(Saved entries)
=-=-=-=-=

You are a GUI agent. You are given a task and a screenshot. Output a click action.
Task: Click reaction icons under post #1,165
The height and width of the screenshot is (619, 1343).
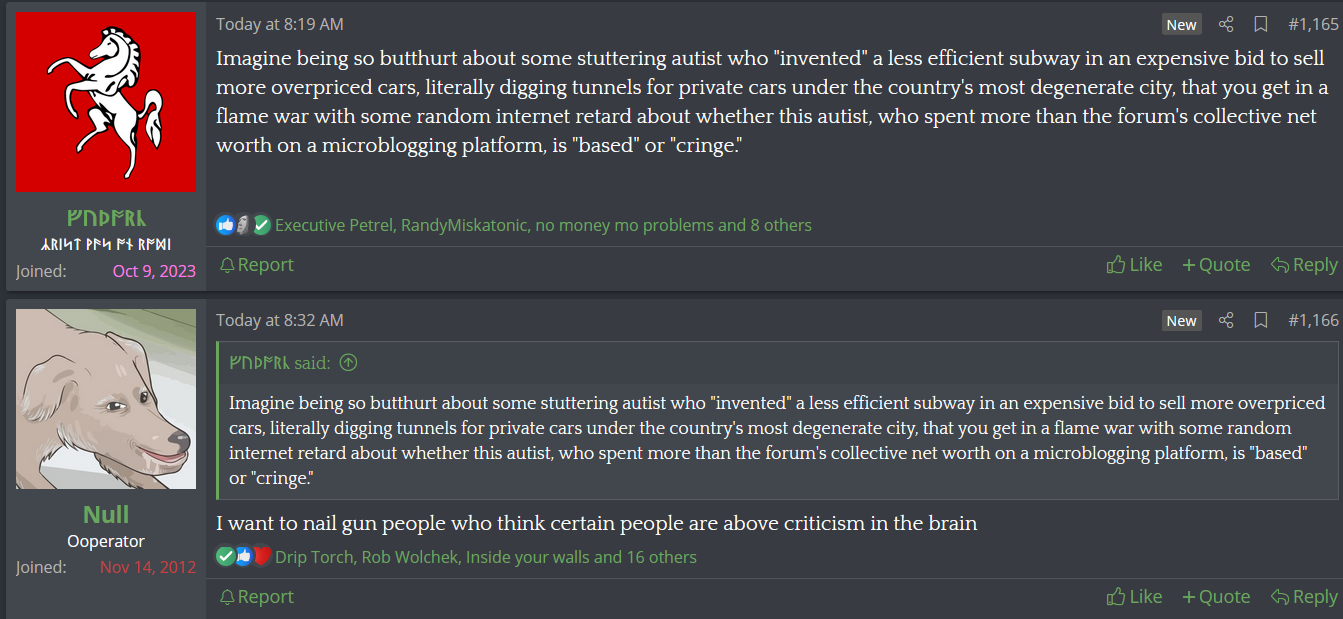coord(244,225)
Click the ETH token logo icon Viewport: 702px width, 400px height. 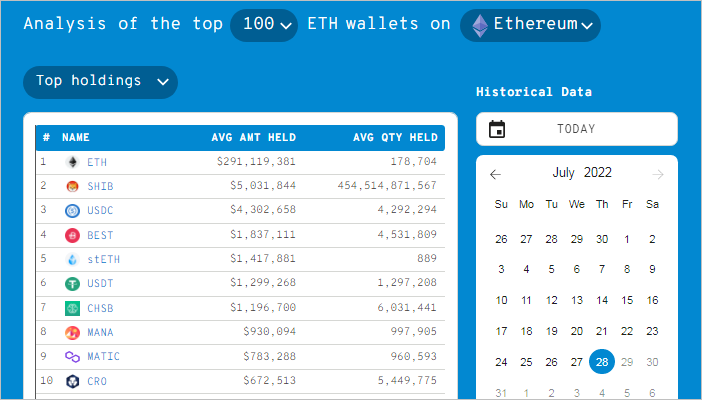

=-=-=-=-=

**ABOUT THIS TASK:** From the first line above to the last, copy the records exactly but omit the pictures.

**EXERCISE OUTPUT:**
You are a GUI agent. You are given a task and a screenshot. Output a click action.
Task: Click reaction icons under post #1,165
The height and width of the screenshot is (619, 1343).
coord(244,225)
Click the ETH token logo icon Viewport: 702px width, 400px height. 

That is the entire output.